Menopause and my grief at being childless

Earlier this year menopause kicked in big time for me. While I had some over-heating moments, the worst thing about it was that I felt completely exhausted all the time. Even after a good night’s sleep I still felt I was running on fumes with nothing left in the tank.

Single woman alone swinging on the beach and looking the other seat missing a boyfriend

And on top of the fatigue I felt irritable, vulnerable and emotionally on the edge.

At the time, I was in the middle of trying to write a book as well as do my day job, but I was finding it hard work.

After two tearful visits to the GP to seek reassurance that I wasn’t going crazy a moment of insight occurred while I was out walking with the dog.

As I was scuffing my way through the fallen leaves it dawned on me why I was feeling angry.

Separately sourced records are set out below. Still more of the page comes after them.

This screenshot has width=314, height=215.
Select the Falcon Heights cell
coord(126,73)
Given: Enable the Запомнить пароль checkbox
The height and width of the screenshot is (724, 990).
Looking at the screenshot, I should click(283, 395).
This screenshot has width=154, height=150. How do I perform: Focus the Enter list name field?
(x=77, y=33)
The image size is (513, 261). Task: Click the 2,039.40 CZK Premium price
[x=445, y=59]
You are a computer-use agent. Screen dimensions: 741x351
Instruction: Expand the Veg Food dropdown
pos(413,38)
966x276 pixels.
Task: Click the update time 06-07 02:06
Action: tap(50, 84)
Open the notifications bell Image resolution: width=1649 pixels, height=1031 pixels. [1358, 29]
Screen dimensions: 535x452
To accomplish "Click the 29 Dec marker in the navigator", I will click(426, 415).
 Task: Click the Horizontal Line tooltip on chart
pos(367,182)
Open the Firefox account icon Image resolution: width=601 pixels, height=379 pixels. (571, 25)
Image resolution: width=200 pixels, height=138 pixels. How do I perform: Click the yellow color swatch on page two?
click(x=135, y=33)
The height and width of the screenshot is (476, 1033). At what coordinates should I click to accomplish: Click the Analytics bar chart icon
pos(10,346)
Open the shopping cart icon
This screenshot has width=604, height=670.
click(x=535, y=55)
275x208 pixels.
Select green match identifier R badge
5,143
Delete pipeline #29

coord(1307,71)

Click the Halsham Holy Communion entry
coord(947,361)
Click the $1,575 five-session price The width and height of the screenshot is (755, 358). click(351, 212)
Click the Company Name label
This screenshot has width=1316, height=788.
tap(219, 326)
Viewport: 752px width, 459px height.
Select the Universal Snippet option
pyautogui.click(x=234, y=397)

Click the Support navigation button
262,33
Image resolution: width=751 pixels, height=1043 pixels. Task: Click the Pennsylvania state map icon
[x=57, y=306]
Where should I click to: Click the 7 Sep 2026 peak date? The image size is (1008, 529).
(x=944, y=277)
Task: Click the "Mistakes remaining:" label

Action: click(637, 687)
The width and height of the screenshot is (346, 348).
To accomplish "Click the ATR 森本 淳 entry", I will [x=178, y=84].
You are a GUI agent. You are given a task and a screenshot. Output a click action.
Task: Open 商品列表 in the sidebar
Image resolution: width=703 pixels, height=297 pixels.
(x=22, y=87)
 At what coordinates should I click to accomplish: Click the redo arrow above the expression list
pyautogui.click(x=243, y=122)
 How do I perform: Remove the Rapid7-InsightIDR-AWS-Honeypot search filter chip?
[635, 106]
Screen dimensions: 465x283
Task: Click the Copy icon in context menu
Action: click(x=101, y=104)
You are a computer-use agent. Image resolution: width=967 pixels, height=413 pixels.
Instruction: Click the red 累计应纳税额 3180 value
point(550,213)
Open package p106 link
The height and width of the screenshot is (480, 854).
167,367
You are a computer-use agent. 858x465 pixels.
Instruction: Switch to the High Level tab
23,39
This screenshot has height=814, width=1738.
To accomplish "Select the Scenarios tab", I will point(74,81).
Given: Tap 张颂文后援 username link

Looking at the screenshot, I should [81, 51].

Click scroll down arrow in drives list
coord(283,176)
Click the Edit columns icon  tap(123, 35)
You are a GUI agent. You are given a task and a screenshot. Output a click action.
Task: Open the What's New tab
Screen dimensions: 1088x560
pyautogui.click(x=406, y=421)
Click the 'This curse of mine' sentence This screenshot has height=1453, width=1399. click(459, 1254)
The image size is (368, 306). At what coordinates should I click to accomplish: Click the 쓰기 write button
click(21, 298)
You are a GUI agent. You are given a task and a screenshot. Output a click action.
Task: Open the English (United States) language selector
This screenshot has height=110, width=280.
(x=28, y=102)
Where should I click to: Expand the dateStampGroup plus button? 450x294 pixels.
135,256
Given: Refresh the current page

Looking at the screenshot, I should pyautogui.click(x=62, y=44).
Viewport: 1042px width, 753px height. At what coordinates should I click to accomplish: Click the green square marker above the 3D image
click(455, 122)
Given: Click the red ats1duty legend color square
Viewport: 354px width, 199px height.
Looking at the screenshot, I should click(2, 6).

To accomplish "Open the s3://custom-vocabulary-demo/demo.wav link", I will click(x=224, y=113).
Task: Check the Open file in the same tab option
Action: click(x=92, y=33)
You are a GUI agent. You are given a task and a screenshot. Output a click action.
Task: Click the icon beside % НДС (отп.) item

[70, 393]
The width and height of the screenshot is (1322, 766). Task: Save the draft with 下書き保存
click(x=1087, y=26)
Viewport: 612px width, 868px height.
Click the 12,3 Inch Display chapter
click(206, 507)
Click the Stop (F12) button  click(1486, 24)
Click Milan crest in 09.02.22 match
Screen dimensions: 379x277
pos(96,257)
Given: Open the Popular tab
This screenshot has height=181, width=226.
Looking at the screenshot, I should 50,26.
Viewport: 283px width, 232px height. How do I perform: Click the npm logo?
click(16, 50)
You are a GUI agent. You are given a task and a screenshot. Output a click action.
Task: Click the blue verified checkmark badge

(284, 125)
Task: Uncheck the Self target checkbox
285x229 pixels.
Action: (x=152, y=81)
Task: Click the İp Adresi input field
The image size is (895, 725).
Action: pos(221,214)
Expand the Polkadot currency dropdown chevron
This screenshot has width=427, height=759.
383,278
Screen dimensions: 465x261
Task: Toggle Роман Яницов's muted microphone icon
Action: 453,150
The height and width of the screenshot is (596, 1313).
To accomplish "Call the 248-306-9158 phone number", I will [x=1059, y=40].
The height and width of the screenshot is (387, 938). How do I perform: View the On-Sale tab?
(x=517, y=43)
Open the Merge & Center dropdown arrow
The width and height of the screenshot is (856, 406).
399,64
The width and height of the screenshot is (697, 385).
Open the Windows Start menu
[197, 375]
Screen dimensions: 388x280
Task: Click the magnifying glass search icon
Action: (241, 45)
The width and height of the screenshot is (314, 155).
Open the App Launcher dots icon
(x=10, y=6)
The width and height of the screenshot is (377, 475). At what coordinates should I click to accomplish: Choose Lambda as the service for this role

Here I was going through all this and what was the point of it anyway, every month of my adult life I’d had a menstrual cycle. Now this was at an end and my body was going through another transition, and for what… I DON’T HAVE CHILDREN!

And then the penny dropped… here it was again… that sadness about not being a mum. I thought I’d dealt with this, had moved on and accepted it but I was wrong. Here was another stage in my journey.

Being childless is a silent, intangible and invisible grief that can make you feel very alone. It has the same emotions of other bereavements but it’s about grieving what’s not to be rather than grieving what you’ve treasured and lost.

Recognising that this sadness was creating a deeper dimension to my symptoms was a turning point for me. I now knew what I was dealing with – loss.

I am a great believer in a holistic approach to wellbeing issues and in the importance of having a supportive team around you. In my professional capacity as a therapist I am fortunate to have support through coaching, mentoring, supervision and professional networks.

Letting go of the grief…

Realising that loss was a recurring theme in my life, I decided to use some of my coaching sessions to work on this. This included some therapy specifically to clear the emotion of grief. With this support, I was able to realise my grief had become a barrier, something I had been holding on to. It was quite literally keeping me stuck. This new insight helped me to let it go.

And since investing in myself in this way, things have changed enormously for me. My energy is much improved, I feel more connected in my relationships, and my menopausal symptoms have mostly gone.

And I now recognise that I am not on my own. I have a supportive personal network around me which includes my family and two close friends who are both childless and who listen to me and get who I am. I also have a network based on playing tennis, socially and competitively.

Being active and doing the things that give me joy, such as playing tennis and walking the dog, also keep me strong and positive.

And with moving on from my grief and feeling in a better place, I’ve been able to overcome my writer’s block, crack on with the rest of my book about infertility so that it’s now due to be published very soon. I have also written an article about my fertility work for a special edition of an online magazine in support of National Fertility Awareness Week 2016.

And after reading the courageous personal stories about fertility struggles, including the grief of childlessness shared as part of this important awareness-raising week I was inspired to write this.

So, all in all life is in better flow for me now.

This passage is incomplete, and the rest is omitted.